In the last 40 years the US FAA has spent hundreds of billions of taxpayer dollars engineering safety into the nation’s commercial aviation infrastructure. This policy at the FAA has led to great success in achieving an astonishing low commercial aviation mishap rate in the US. Moreover it has provided an example for Western Europe, Pacrim Asia and the rest of the world to match in building and outfitting highly standardized, major international commercial all-weather airports. Birmingham International Airport in Birmingham, Alabama is one of these airports.
But on the early morning hours of August 14, 2013 at Birmingham International, all of the latest and greatest in hundreds of billions of dollars of technology and engineering was put aside, so that an airfield electrician could change out a few dozen fifteen dollar light bulbs. When UPS 1354 arrived at Birmingham in the cloudy, dark soup of early morning, the pilots’ heads were swimming in night time induced fatigue. All that they hoped for was that the local FAA area Air Traffic Control approach controller would vector them onto the final approach course for the amazingly technical all weather runway. They hoped to couple up their fantastically sophisticated jet’s autoflight system to the airfield’s highly accurate electronic glide slope and precision path localizer. They planned to comply with FAA all weather approach procedures and bring their huge jumbo jet down to the runway along an approach path well clear of trees, mountains and towers. They hoped to land on a well light, precision marked, sharply cut grooved and crowned runway.
But instead, someone at Birmingham, we don’t know who yet, made a decision to invoke a local procedure, a procedure that did not support the most sophisticated FAA instrument approach procedures nor the FAA policy of providing the latest and greatest engineering and technology to commercial flight crew landing huge jumbo jets at Birmingham Airport.
Someone at Birmingham took it upon themselves to take all of this engineering and technology out of service, to shut down all of these highly sophisticated procedures and do so for a considerable amount of time. They did so knowing full well that UPS 1354 would be scheduled to arrive at just this time and in fact was arriving in the area as scheduled. They also knew that the weather at the field held low lying clouds. Additionally, they knew full well that the runway that they would offer UPS 1354 on which to land held only antiquated technology dating back to the dawn of commercial aviation, literally into the 1930’s. Finally, they knew that the descent path for the approach to that runway was directly over hilly and irregular terrain north of the airport, an area unsuited for the installation of any ATC approach modern technology and engineering.

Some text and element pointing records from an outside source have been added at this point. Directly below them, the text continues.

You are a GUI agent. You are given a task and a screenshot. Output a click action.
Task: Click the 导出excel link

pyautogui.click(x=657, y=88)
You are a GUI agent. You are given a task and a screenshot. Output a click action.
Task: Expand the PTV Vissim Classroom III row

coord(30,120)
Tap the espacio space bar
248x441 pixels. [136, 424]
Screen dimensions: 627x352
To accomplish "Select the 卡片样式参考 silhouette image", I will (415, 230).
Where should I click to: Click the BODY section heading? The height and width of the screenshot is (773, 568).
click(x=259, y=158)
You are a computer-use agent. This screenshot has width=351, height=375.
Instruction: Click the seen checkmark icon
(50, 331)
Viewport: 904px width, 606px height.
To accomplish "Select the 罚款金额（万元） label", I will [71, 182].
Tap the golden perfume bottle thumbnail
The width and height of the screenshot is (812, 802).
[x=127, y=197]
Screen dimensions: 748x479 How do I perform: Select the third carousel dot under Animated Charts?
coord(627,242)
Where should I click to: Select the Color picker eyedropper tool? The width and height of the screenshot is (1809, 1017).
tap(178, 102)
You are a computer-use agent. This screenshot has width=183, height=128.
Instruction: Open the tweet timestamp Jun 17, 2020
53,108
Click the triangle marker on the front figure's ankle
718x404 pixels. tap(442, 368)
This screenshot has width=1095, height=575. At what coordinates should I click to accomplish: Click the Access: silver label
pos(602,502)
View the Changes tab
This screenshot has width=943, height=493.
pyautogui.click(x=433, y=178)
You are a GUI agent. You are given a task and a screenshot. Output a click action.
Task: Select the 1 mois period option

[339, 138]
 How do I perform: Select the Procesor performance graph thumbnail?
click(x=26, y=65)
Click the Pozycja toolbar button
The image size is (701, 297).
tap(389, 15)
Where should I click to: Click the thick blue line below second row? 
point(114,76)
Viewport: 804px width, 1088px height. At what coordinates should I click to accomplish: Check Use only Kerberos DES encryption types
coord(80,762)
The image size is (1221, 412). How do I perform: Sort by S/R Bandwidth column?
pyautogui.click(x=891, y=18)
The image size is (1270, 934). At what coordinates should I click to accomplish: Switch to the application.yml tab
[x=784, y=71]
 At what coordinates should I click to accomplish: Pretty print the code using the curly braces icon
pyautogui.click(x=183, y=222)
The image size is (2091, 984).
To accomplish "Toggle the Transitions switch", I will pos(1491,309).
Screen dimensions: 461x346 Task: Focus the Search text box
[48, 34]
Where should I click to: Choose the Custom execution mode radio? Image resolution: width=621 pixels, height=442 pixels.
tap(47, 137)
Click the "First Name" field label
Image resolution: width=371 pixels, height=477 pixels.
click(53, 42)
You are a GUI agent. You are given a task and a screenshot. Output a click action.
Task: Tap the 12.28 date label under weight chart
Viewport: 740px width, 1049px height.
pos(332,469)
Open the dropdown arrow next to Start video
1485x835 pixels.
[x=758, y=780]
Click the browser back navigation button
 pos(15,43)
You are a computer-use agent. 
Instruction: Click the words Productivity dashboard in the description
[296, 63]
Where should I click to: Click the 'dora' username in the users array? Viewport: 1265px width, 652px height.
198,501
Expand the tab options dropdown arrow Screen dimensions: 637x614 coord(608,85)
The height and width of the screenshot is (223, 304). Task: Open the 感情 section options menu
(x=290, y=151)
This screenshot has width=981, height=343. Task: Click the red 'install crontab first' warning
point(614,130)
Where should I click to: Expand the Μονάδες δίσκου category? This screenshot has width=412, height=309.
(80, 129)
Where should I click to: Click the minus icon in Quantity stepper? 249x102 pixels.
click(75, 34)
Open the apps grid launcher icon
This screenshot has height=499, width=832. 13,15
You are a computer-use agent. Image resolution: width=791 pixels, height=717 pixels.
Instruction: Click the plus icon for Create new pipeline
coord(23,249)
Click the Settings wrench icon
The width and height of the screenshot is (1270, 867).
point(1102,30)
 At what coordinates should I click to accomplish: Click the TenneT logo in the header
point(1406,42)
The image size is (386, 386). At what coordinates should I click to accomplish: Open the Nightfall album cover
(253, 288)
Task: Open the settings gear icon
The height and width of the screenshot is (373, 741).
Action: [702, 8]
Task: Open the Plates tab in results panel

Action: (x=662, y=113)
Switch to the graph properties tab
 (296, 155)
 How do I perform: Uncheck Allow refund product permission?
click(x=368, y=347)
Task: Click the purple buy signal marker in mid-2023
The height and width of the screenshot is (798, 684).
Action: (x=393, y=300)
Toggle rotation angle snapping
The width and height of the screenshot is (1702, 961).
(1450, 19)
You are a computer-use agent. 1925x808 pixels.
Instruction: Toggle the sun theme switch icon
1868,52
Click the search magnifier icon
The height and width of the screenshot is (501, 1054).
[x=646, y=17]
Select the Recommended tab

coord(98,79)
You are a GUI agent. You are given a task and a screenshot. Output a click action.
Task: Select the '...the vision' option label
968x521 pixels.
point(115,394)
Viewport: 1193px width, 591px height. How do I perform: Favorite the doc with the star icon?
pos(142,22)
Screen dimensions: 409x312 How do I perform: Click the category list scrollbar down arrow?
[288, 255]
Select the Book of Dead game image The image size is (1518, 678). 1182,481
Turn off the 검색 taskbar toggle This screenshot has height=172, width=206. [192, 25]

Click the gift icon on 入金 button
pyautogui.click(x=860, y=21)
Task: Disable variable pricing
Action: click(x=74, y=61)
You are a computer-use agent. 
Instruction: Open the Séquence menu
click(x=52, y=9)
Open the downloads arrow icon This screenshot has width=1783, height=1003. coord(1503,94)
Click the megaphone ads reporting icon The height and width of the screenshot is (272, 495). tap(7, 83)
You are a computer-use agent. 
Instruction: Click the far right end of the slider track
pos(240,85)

Who was it locally at Birmingham that approved such a procedure that clearly was inconsistent with official FAA all weather commercial operations policy and procedure, and especially so for a cloudy runway at night in the mountains, all while a fully instrumented and safely engineered runway was available and would be consistent with current FAA safety policy? Where is that procedure written down?
Additionally, how did this conflict between local procedure and FAA policy and procedure for all weather commercial operations come to exist at Birmingham? For that matter how did it come to exist at any international FAA airport? Why didn’t someone either in Birmingham FAA Air Traffic Control Office or the Washington FAA Headquarters Air Traffic Control Directorate or the Commercial Air Safety Directorate question this apparent policy versus procedures inconsistency? Was this an FAA managerial snafu or in fact is this a widespread FAA organizational inconsistency and thus a severe commercial aviation safety hazard?
Was not a very similar commercial aviation safety policy versus all weather procedures conflict involved in the Asiana crash in San Francisco just a few months earlier? In that case, instead of an electrician changing out light bulbs, the airfield’s multi billion dollar engineering and technology instrument approach system was set aside so that bull dozers could move dirt around to build a taxiway.
How is it that such inconsistencies exist at FAA? Is this a case of the tail wagging the dog? How is it that the maintenance of light bulbs and airfield construction take precedence over the safe operation of commercial flight? Who at the Washington FAA Headquarters Safety Policy Directorate and the Air Traffic Control Directorate is supposed to be ensuring that local airfield FAA managers are employing procedures that are supportive and consistent with the FAA safety policy? Why are US taxpayers spending hundreds of billions of dollars on commercial airfield infrastructure and operational safety only to have that safety compromised by maintenance and construction and local procedures?
Are we really expecting our international jumbo jet flight crew members to make up for this FAA policy vs procedures failure, at 4am in the morning, in the dark, in the clouds and in the mountains by resorting to 1930’s technology and procedures? Really?
How many more similar commercial airline crashes must occur before the FAA is able to determine that they have policy vs procedures safety inconsistency?
In my opinion, the US National Transportation Safety Board needs to investigate this safety inconsistency, this very severe FAA commercial aviation safety hazard, this severe risk to the US taxpaying public and make a recommendation for corrective action to the FAA before the next similar commercial aviation mishap occurs. In my opinion, they should do so quickly.